Meski tidak dijelaskan secara rinci jenis unggahan seperti apa yang dianggap bermasalah, kawat tersebut memuat instruksi pengambilan tangkapan layar dari profil media sosial pemohon, serta prosedur penyimpanannya sebagai bukti dalam berkas kasus masing-masing.
Lebih jauh, diplomat juga diminta untuk menghubungi Kantor Visa untuk meninjau status visa para pemegang visa yang sedang berlaku.
Kebijakan ini muncul di tengah peningkatan tindakan keras pemerintah AS terhadap aktivisme pro-Palestina di dalam negeri.

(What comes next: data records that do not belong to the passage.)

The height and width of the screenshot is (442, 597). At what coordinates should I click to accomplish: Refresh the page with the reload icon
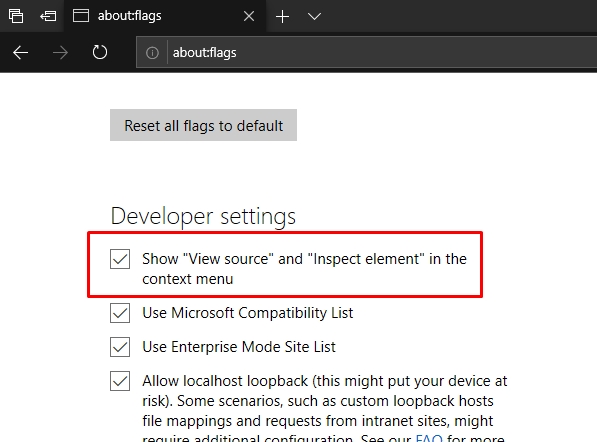coord(100,52)
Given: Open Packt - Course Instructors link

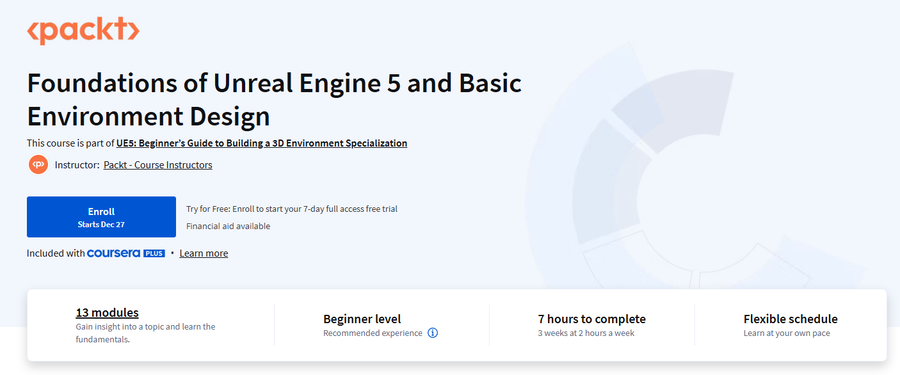Looking at the screenshot, I should pos(158,165).
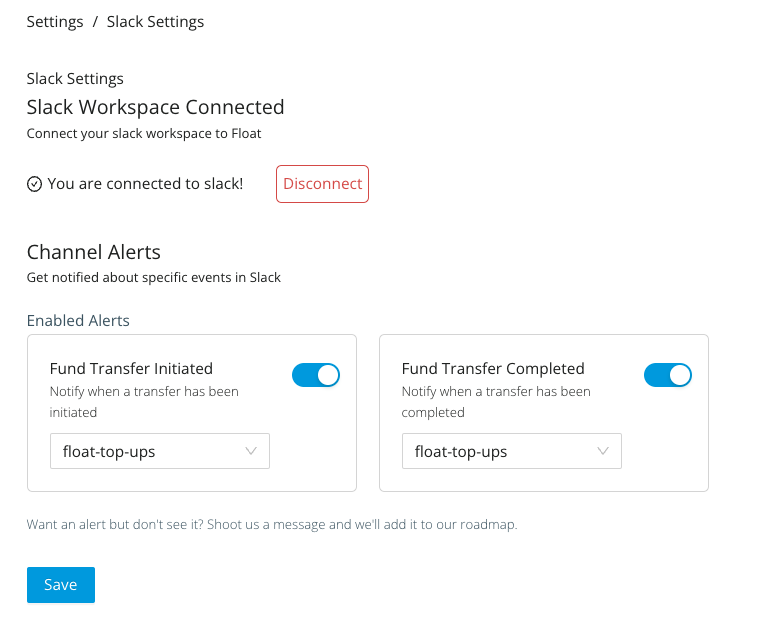Viewport: 764px width, 640px height.
Task: Click 'Get notified about specific events' subtitle
Action: (153, 277)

Pemerintah disebut telah menandatangani sejumlah perintah eksekutif yang ditujukan untuk mendeportasi warga asing yang dinilai memiliki “sikap bermusuhan”, serta menindak apa yang oleh mantan Presiden Donald Trump sebut sebagai antisemitisme.
Salah satu kasus yang mencuat adalah mahasiswa asal Turki, Rumeysa Ozturk, yang ditahan setelah menyebut perang Israel sebagai genosida dalam sebuah artikel.